As an undergraduate at Western, I never much cared for local politics, in part because the politicians never seemed to be talking about things that mattered to life as a student. I guess I figured they were just a bunch of old, rich jerks doing old, rich jerk things. It was a world I couldn’t possibly imagine holding influence over.
Enter the University Students’ Council (USC). But that’s a story for another day.
Everything changed for me during my master’s degree when I moved off-campus. I was forced to accept the reality of a much bigger world out there than the Purple and White. There was, in fact, a Forest City facing some pretty significant problems that needed young, creative minds to help tackle.
More than that, those old, crusty politicians weren’t quite as crusty as imagined and actually wanted to hear from the students. In fact, they’re desperate for our feedback.
Assuming you, like I was in undergrad, don’t particularly care about what is happening at city hall right now, allow me to bring you up to speed.
In 2010, Joe Fontana was elected as our mayor, largely with the help of a campaign promise to freeze our tax rates for the next four years without making significant cuts to programs or services. Since that time, council has been desperately cutting anything and everything to maintain this promise.
Now, in year two of his term, Mayor Fontana has already hit a snag. In order to hold the line on the tax freeze he proposed reducing funding to several key programs in London, most notably a $1-million cut to the Affordable Housing Reserve Fund and $500,000 to the Accessibility Retrofit fund. Unfortunately, even with the tremendous public outcry, including a council chambers jam-packed with frustrated citizens on Feb. 21, both of these cuts were passed with an 8-7 vote.
This defeat holds devastating consequences for London in the future. It will mean we have far less money to leverage matching funding from the provincial and federal government to build affordable housing units (something we don’t have nearly enough of) and we may not have enough money to pay for the millions of dollars of retrofits required to make London fully accessible by 2025, which is mandated under the Accessibility for Ontarians with Disabilities Act. In two votes, eight councilors have voted to save Londoners a few bucks in taxes this year at the expense of isolating some of our most vulnerable citizens.
After the vote, there was a lot of hand-wringing and depression. People felt ignored and powerless. It didn’t seem to matter how many phone calls we made or how many letters we wrote, those who supported the tax freeze were going to vote for these cuts regardless of what their constituents wanted.
Some might even say this is the end of democracy as we know it.
But I don’t see it that way at all.
Call me foolish, but I see reason to be optimistic. This is our city, too. Even if we are “just students.”

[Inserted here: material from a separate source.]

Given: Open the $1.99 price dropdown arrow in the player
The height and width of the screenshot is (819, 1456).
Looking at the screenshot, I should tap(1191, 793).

Perhaps affordable housing and accessibility doesn’t directly affect us, but if we have learned anything at Western, it’s that community means something and, in a community, you take care of each other.
If this whole experience has shown me anything, it is, that much like our experiences making change on campus, we can exercise a tremendous amount of power in this city — even as students.
The problem is, until now, we never really exercised that power. Granted, we weren’t able to stop this round of cuts, but just think of the impact we can have on the next election simply by getting involved. Imagine what would happen if a student were elected on council?
By getting involved in local politics, we can have an even more profound impact than we do on campus through organizations like Society of Graduate Students and the USC. By paying attention, we can begin to change the conversation from what the city needs to cut to how much the city wants to spend.
More specifically, we can turn politics in London to look to the future, our future, and not simply living year-to-year.
Yes, some politicians are slimy, but in my experience they are only as slimy as the public will let them get away with. Through vigilance, correspondence, and discussion, we can keep these crooks honest. And more then that, we can change the conversation.
All it will take is a few minutes of your time to pick up the local paper, check out what’s going on, and forming a long and loving relationship with your city councilor.
They’d be happy to hear from you, I promise.
Jeffrey Preston is working on a PhD in Media Studies with the Faculty of Information and Media Studies, where he is researching representations of disability and media impact on the development of provincial accessibility policy. He is the writer of Cripz: A Webcomic.